Stored dataset items >>
§

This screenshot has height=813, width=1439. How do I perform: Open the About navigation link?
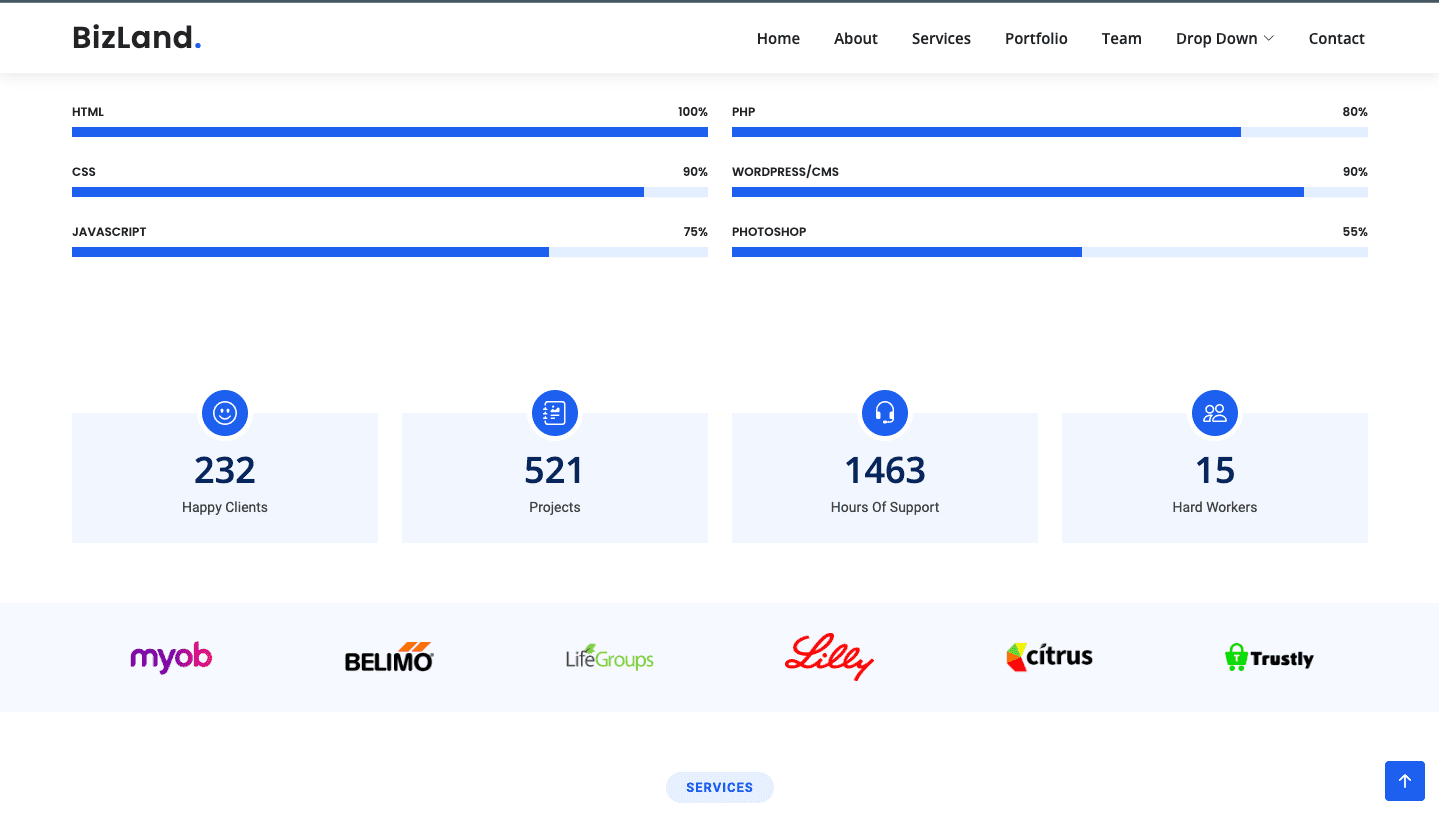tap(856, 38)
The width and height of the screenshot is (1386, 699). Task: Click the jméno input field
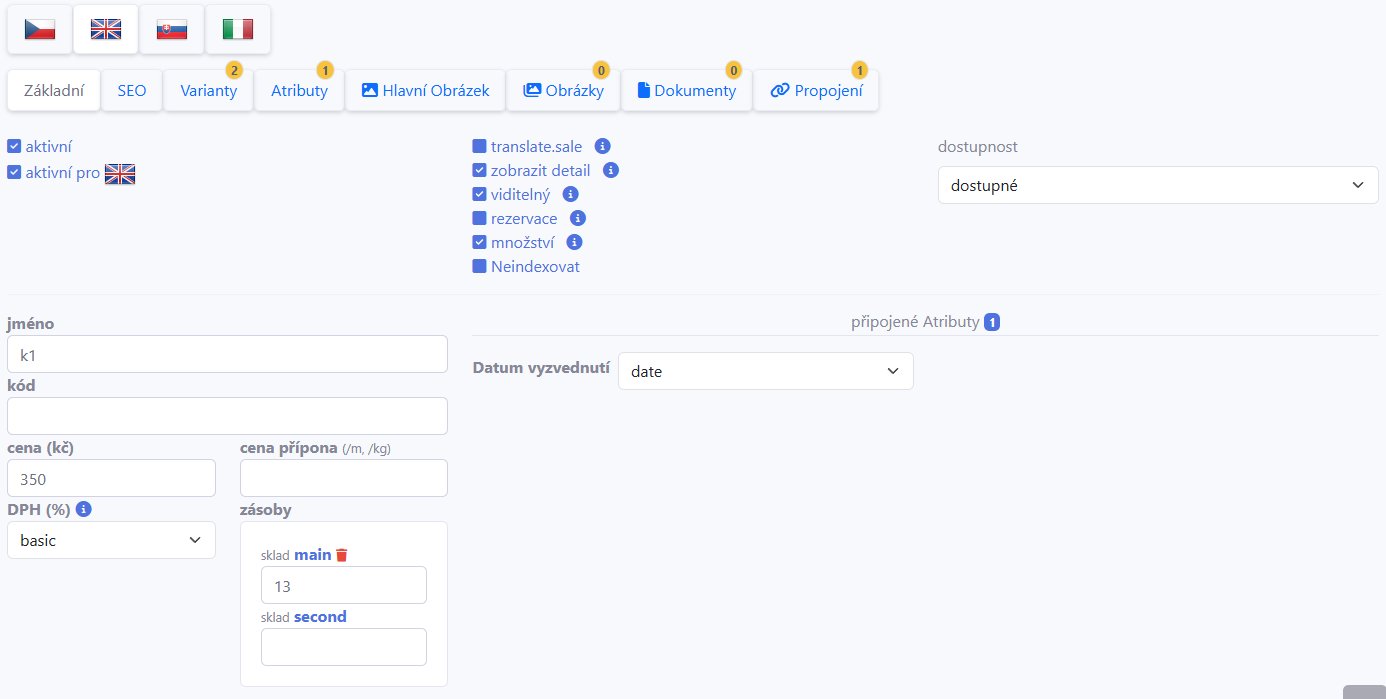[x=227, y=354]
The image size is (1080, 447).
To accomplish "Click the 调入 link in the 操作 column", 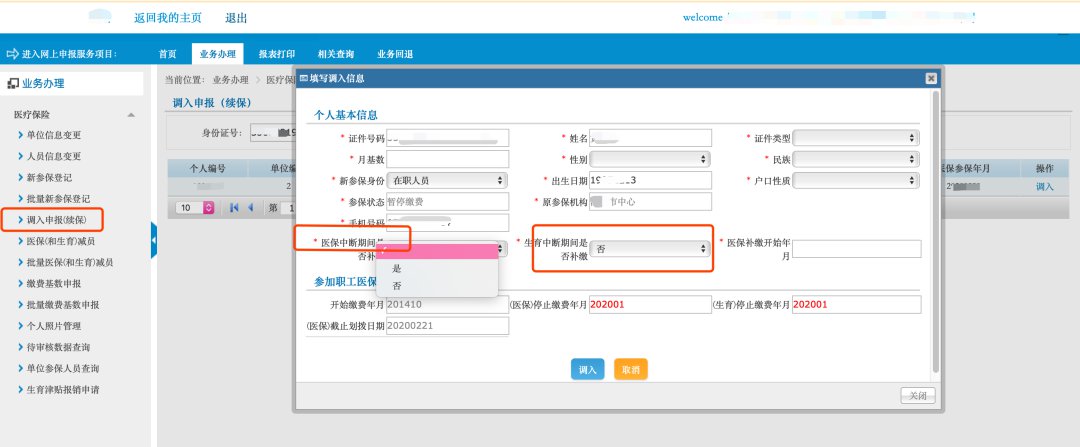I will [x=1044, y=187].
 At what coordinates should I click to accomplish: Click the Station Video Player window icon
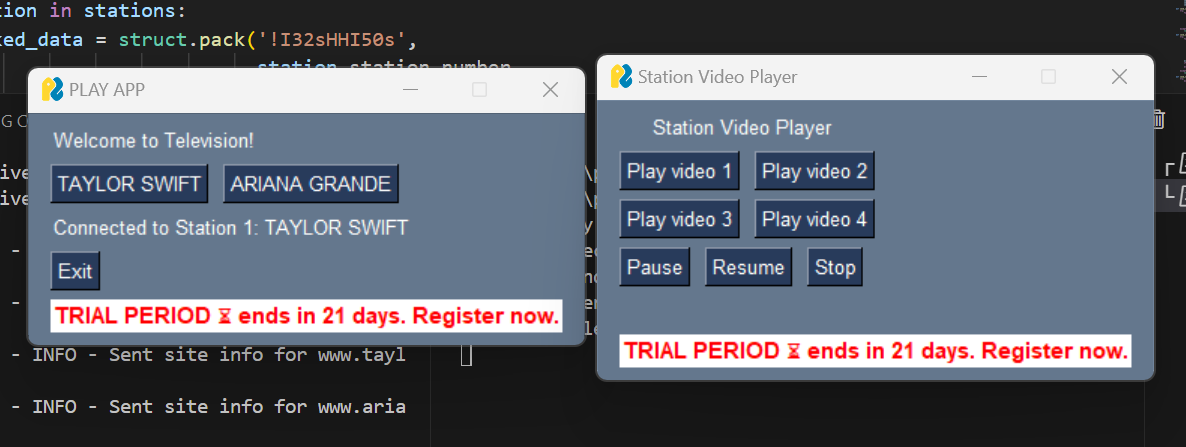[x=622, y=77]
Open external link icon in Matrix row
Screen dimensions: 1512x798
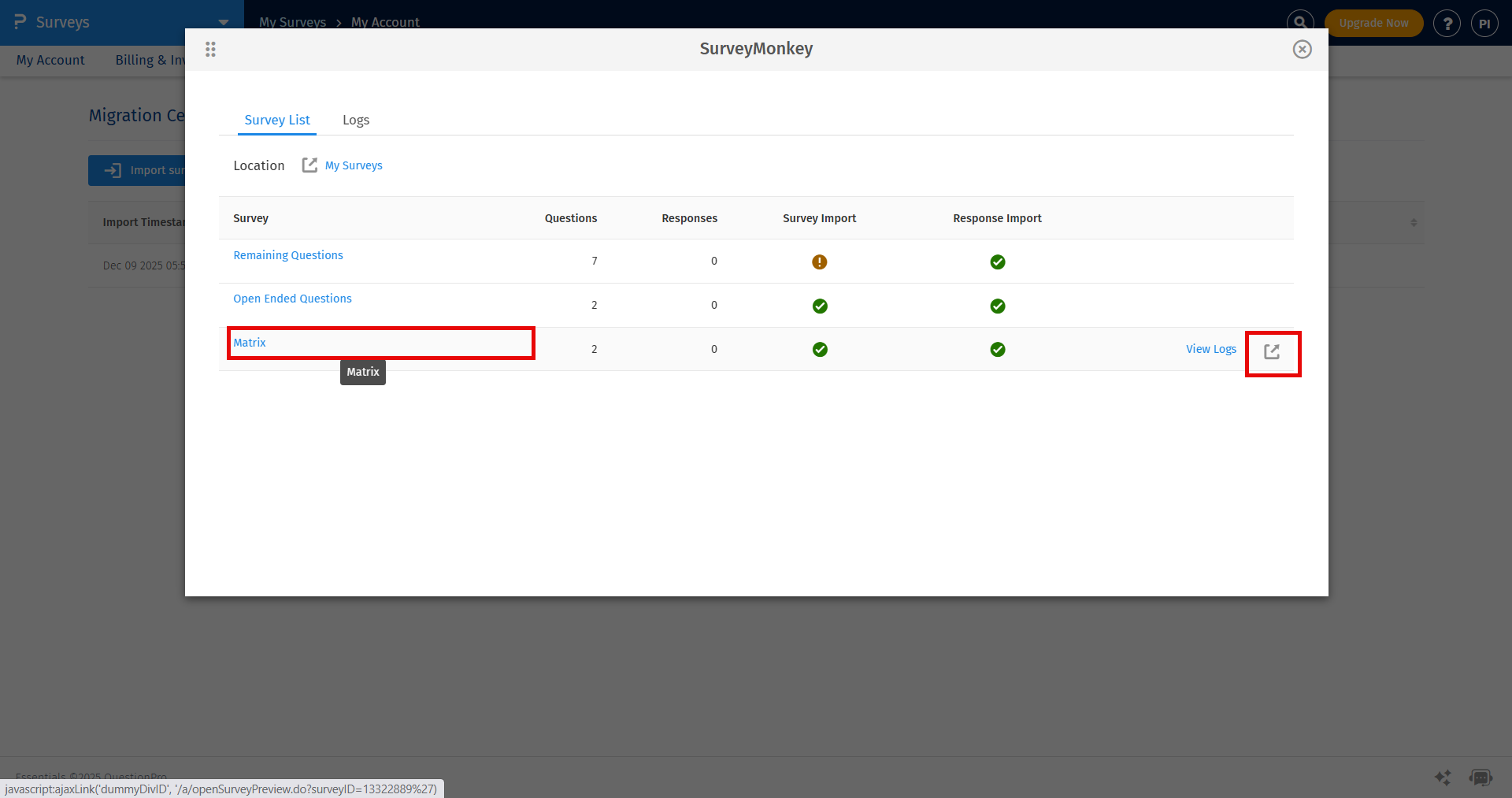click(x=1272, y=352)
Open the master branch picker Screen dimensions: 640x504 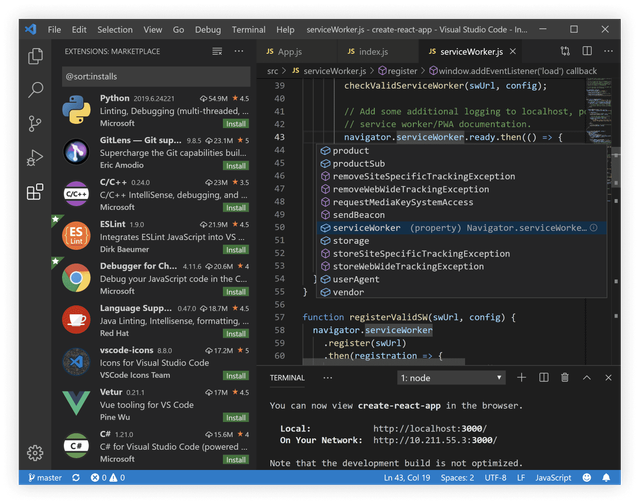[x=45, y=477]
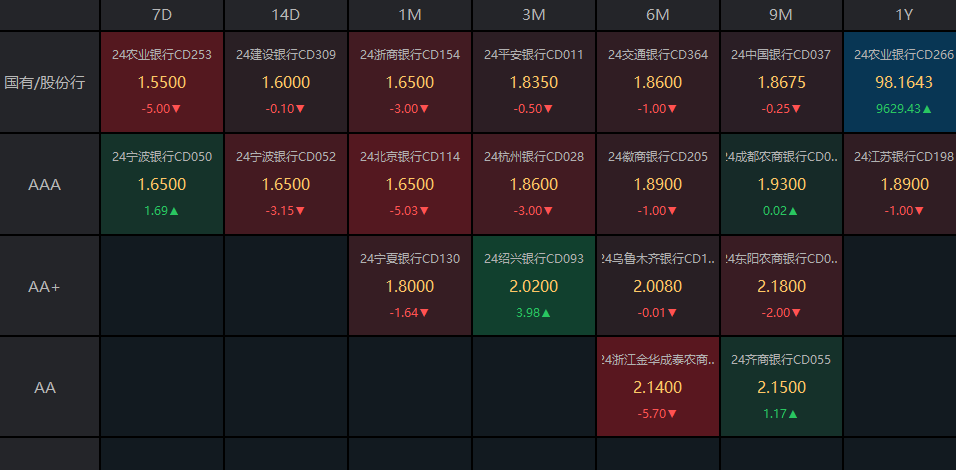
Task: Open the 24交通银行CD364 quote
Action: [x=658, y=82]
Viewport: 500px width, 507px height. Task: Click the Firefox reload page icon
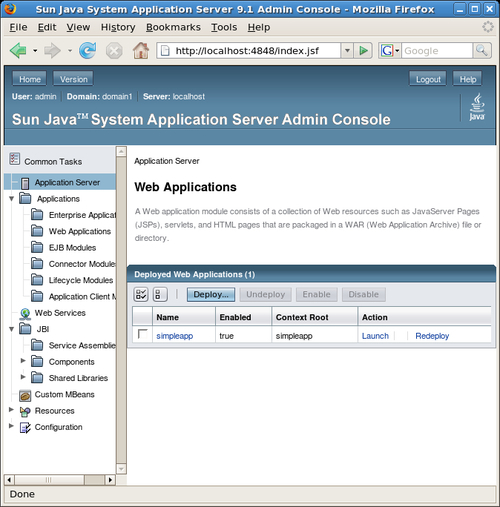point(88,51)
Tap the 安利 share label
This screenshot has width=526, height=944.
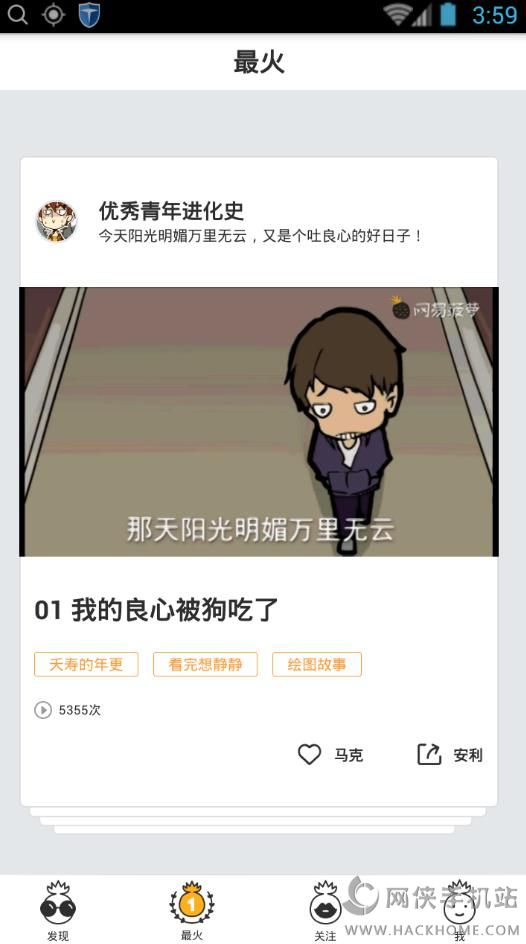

§

Repeat exactly the lines from the first line of the records above through the line containing "The image size is (1080, 447).", both included. Leave out the pictures.

RESPONSE AREA >>
This screenshot has height=813, width=1439. How do I perform: Open the About navigation link?
tap(856, 38)
The width and height of the screenshot is (1386, 699). Task: Click the jméno input field
[x=227, y=354]
The image size is (1080, 447).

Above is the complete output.